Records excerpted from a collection
+-------+

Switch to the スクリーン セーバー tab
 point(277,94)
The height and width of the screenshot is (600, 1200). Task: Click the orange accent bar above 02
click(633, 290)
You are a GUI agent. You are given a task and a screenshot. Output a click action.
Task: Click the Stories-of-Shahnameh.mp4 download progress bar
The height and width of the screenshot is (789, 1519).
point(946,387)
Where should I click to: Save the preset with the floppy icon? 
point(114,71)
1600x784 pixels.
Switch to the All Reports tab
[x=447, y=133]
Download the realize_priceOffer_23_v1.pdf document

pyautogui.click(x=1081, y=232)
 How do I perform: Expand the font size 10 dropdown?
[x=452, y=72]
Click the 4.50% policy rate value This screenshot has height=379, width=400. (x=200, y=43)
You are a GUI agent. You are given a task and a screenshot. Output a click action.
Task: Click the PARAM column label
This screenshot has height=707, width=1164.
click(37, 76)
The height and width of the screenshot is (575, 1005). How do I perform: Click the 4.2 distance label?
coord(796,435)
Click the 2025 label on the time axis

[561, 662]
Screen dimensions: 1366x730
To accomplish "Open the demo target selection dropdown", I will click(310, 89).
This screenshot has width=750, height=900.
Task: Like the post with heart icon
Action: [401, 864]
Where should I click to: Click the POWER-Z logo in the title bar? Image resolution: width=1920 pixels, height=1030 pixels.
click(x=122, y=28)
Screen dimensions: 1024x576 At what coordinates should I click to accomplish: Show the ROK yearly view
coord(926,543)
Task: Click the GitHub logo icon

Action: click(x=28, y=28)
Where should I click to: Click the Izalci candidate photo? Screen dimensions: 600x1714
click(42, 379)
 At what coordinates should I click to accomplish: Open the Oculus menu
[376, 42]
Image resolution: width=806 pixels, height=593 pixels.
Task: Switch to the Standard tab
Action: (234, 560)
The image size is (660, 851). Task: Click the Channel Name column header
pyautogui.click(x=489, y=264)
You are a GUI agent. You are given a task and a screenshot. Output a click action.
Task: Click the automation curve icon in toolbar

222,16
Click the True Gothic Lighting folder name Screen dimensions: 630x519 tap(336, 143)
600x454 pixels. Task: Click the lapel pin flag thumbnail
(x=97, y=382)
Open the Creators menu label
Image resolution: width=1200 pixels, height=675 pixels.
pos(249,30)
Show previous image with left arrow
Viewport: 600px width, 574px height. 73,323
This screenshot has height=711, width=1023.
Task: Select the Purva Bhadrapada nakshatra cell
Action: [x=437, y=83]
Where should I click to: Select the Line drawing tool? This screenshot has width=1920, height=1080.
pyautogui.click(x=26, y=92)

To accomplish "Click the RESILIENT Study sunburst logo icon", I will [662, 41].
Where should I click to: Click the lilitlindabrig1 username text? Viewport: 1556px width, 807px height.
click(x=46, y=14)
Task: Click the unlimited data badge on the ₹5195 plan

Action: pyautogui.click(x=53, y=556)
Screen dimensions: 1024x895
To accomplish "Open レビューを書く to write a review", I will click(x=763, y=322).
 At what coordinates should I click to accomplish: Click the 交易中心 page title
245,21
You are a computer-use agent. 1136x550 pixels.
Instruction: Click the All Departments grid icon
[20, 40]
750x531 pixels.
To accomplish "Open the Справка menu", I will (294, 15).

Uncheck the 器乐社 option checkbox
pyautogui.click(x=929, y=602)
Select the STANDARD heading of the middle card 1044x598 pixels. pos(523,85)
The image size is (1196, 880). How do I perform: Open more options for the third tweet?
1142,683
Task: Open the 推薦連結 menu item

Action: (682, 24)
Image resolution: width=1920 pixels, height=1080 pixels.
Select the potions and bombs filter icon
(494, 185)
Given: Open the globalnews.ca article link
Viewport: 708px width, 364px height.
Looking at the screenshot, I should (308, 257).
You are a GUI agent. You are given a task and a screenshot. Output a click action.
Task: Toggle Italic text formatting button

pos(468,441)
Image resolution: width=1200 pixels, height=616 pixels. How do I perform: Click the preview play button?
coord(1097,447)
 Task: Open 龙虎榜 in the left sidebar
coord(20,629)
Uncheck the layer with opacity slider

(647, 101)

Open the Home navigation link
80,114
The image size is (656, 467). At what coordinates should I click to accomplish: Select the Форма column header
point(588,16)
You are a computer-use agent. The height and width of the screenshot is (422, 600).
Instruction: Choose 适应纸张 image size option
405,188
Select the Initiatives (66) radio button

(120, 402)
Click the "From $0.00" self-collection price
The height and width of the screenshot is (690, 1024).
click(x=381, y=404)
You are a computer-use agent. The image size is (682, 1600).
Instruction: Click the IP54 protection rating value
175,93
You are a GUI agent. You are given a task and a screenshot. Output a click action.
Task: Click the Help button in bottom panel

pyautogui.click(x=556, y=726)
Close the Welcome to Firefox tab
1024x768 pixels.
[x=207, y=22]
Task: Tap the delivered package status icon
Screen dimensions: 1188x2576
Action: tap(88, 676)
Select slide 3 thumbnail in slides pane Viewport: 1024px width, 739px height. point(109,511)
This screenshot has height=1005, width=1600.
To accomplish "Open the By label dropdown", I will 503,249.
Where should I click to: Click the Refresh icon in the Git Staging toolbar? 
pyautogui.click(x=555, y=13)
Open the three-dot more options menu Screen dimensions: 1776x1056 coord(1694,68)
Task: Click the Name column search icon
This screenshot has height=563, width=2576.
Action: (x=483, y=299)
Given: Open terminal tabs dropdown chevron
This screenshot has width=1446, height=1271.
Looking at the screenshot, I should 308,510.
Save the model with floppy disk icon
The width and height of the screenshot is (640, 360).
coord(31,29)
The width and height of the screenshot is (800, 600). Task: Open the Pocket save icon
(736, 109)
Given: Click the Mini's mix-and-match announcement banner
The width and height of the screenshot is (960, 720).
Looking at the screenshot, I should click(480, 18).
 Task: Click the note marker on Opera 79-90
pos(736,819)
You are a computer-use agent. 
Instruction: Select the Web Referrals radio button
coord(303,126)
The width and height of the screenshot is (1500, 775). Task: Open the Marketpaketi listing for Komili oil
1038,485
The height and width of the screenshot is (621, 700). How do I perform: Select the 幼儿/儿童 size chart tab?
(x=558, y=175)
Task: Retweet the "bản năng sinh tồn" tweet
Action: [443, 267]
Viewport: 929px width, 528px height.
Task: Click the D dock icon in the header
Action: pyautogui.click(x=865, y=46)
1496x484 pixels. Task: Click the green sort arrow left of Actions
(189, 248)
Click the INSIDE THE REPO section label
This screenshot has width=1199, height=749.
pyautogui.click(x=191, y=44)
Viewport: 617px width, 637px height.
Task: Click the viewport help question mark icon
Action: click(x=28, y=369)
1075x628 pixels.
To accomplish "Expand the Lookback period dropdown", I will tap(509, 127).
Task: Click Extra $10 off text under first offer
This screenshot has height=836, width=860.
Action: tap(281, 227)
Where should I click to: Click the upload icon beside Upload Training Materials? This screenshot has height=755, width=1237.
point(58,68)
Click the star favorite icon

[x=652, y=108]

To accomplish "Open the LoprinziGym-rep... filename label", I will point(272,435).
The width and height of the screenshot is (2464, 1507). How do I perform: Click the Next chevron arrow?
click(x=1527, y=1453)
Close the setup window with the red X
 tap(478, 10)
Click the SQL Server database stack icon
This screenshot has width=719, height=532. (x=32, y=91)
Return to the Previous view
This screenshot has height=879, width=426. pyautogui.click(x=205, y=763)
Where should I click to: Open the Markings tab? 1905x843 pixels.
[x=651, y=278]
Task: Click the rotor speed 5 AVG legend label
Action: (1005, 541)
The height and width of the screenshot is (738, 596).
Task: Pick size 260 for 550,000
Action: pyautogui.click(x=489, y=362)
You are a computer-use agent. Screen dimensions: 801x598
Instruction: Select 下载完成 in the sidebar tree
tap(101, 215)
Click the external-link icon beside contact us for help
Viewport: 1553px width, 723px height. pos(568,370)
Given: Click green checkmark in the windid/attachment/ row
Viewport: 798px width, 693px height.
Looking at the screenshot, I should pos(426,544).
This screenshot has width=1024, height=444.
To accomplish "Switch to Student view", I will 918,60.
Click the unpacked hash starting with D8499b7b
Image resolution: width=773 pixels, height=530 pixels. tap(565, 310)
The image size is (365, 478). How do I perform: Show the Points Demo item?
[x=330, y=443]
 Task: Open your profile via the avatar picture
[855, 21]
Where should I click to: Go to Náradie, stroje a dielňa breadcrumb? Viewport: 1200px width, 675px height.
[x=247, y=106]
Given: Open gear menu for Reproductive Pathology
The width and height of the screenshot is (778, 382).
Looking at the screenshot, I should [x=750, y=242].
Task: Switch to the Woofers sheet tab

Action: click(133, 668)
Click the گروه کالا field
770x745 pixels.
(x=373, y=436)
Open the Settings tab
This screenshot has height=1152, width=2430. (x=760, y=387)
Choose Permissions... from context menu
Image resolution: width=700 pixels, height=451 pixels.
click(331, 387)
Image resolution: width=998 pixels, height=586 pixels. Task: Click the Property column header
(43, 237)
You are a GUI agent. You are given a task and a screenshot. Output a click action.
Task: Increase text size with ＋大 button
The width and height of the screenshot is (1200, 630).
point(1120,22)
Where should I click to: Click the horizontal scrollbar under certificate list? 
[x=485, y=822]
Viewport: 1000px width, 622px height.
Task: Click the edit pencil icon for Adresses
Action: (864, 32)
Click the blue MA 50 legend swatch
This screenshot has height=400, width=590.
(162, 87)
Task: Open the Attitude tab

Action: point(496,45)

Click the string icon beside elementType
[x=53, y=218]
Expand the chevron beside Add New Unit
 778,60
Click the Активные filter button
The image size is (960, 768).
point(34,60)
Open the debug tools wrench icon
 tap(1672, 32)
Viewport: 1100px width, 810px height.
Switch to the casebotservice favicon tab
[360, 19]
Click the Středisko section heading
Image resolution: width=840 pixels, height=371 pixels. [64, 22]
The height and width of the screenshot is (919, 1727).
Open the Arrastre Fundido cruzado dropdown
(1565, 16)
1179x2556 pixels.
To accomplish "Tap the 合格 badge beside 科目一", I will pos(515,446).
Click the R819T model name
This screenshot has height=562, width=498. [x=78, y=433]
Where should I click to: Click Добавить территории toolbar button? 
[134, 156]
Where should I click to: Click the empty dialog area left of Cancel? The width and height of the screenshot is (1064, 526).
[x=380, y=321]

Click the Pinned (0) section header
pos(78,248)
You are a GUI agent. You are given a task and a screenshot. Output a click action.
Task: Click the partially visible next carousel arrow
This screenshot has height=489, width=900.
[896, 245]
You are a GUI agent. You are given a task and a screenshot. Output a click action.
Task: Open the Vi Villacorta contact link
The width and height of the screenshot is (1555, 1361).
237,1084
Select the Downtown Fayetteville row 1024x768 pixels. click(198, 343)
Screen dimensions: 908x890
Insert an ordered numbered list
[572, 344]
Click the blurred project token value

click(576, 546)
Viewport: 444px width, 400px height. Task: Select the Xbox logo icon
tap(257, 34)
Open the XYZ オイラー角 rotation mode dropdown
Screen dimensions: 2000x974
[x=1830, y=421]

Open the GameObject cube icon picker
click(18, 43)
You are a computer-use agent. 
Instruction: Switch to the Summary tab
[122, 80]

+-------+

What to do:
Looking at the data above, show all lines where the word "computer" occurs.

Solution:
You are a computer-use agent. 1136x550 pixels.
You are a computer-use agent. The height and width of the screenshot is (422, 600).
You are a computer-use agent. The image size is (682, 1600).
You are a computer-use agent. 
You are a computer-use agent. Screen dimensions: 801x598
You are a computer-use agent. 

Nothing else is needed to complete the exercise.